Je lui disais « vas-y, fais moi marrer! ». Et puis j’attendais qu’elle dise un truc, un mot, une blague, qui à coup sur me ferait partir en éclats.
Se « marrer » pour moi, c’était le mot qui signifiait le maximum du rire.
Quand je riais aux larmes, quand le rire était sonore comme une clochette, quand je ne pouvais plus le contrôler, c’était ça, que voulait dire dans mon esprit d’enfant, le terme « marrer ».
Je dois avouer qu'elle n'y arrivait pas trop mal.
Ma sœur, bien qu’étant mon tortionnaire officiel et à temps plein à cette époque, était également une complice, dont j’étais le public, officiel et à temps plein.
Bon sang, qu’est ce que j’ai aimé me « marrer »
Des fous rires d’enfant, pour un rien, pour une grimace, en passant par ceux qui sont un peu plus nerveux, devant une classe en présentant un exposé, où chaque mot chaque intonation sont perçus par le cerveau comme la meilleure des blagues jamais entendue.
Et puis viennent ceux du lycée, où soumis à une nervosité et une dose d’hormones insoutenables, on devient tout bonnement insupportables aux yeux et surtout aux oreilles de tout être vivant se trouvant à moins de 800m à la ronde.

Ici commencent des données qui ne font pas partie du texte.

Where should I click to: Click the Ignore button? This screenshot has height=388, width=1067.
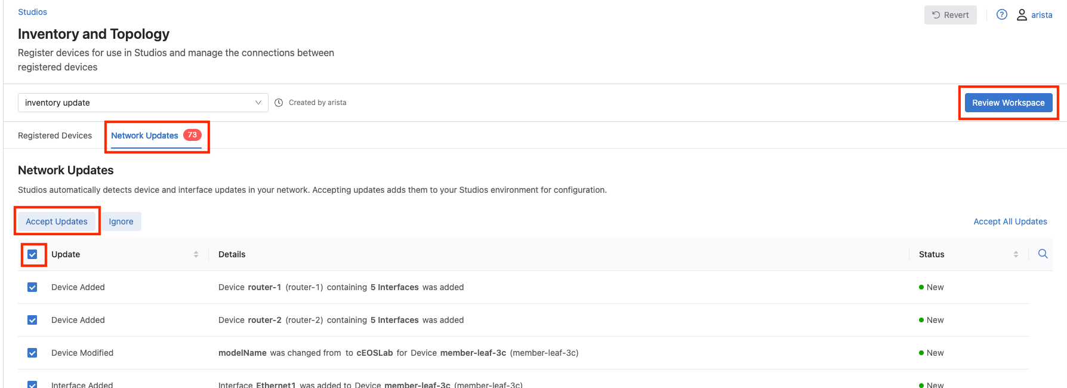(121, 221)
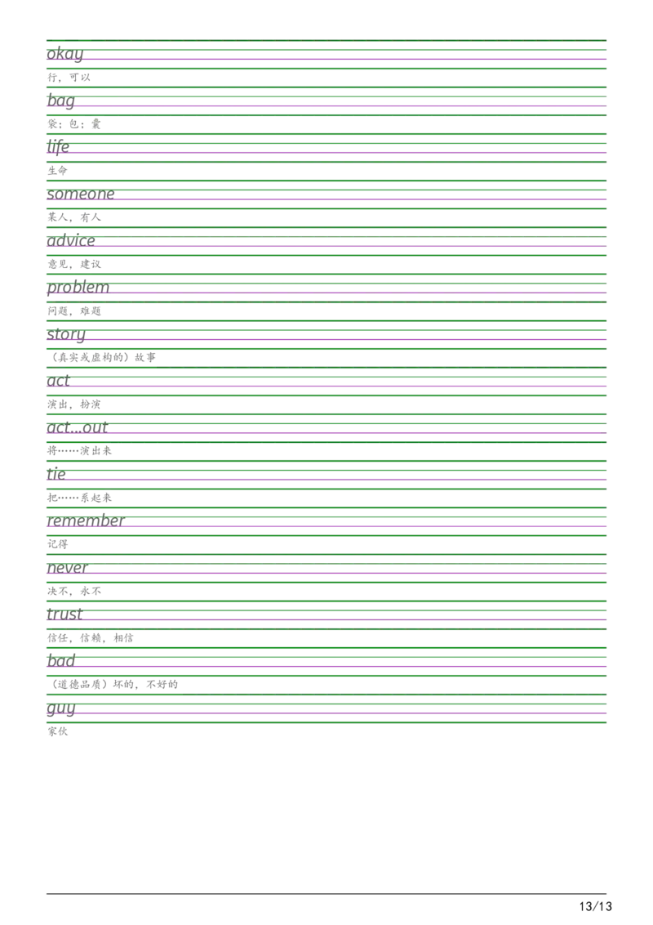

Les nerfs nous lâchaient et nous nous agitions en hurlant, gloussant, tels des troupeaux de dindons affolés.
je crois que nous avons hurlé de rire pour ne pas hurler de douleur.
Ce qui me semblait être un masque enfantin porté naïvement à l’époque s’oppose à moi aujourd’hui, de plein fouet dans la gueule je dois l’admettre, plus de 20 ans plus tard, comme ce que c’était en réalité : la pure et simple preuve d’une force inouïe.
Force dont nous avons tant douté.
Aujourd’hui, quand les nerfs lâchent, on se jette sur une clope, un xanax ou un verre. Parfois même les trois
Cela fait bien longtemps que je n’ai pas ri.